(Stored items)
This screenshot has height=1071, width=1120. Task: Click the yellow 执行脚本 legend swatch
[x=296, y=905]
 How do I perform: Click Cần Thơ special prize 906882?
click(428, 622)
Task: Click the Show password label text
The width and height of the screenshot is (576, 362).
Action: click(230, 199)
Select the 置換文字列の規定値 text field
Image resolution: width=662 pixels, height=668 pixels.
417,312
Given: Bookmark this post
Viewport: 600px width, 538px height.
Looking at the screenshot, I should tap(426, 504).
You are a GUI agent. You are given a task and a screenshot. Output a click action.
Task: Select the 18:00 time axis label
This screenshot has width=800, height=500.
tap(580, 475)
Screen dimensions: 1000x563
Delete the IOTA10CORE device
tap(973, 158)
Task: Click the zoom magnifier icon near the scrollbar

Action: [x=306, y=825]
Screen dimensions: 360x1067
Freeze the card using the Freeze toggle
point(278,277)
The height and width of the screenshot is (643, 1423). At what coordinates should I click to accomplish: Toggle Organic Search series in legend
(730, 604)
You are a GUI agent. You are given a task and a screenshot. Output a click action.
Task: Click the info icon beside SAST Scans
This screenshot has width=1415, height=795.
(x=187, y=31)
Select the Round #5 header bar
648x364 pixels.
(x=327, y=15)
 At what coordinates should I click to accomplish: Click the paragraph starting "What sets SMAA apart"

Exercise goal ::
An exact copy of all the entries above is what is needed.

Final answer ::
This screenshot has height=1071, width=1120. Task: Click the yellow 执行脚本 legend swatch
[x=296, y=905]
 How do I perform: Click Cần Thơ special prize 906882?
click(428, 622)
Task: Click the Show password label text
The width and height of the screenshot is (576, 362).
Action: click(230, 199)
Select the 置換文字列の規定値 text field
Image resolution: width=662 pixels, height=668 pixels.
417,312
Given: Bookmark this post
Viewport: 600px width, 538px height.
Looking at the screenshot, I should tap(426, 504).
You are a GUI agent. You are given a task and a screenshot. Output a click action.
Task: Select the 18:00 time axis label
This screenshot has width=800, height=500.
tap(580, 475)
Screen dimensions: 1000x563
Delete the IOTA10CORE device
tap(973, 158)
Task: Click the zoom magnifier icon near the scrollbar

Action: [x=306, y=825]
Screen dimensions: 360x1067
Freeze the card using the Freeze toggle
point(278,277)
The height and width of the screenshot is (643, 1423). At what coordinates should I click to accomplish: Toggle Organic Search series in legend
(730, 604)
You are a GUI agent. You are given a task and a screenshot. Output a click action.
Task: Click the info icon beside SAST Scans
This screenshot has width=1415, height=795.
(x=187, y=31)
Select the Round #5 header bar
648x364 pixels.
(x=327, y=15)
 At what coordinates should I click to accomplish: Click the paragraph starting "What sets SMAA apart"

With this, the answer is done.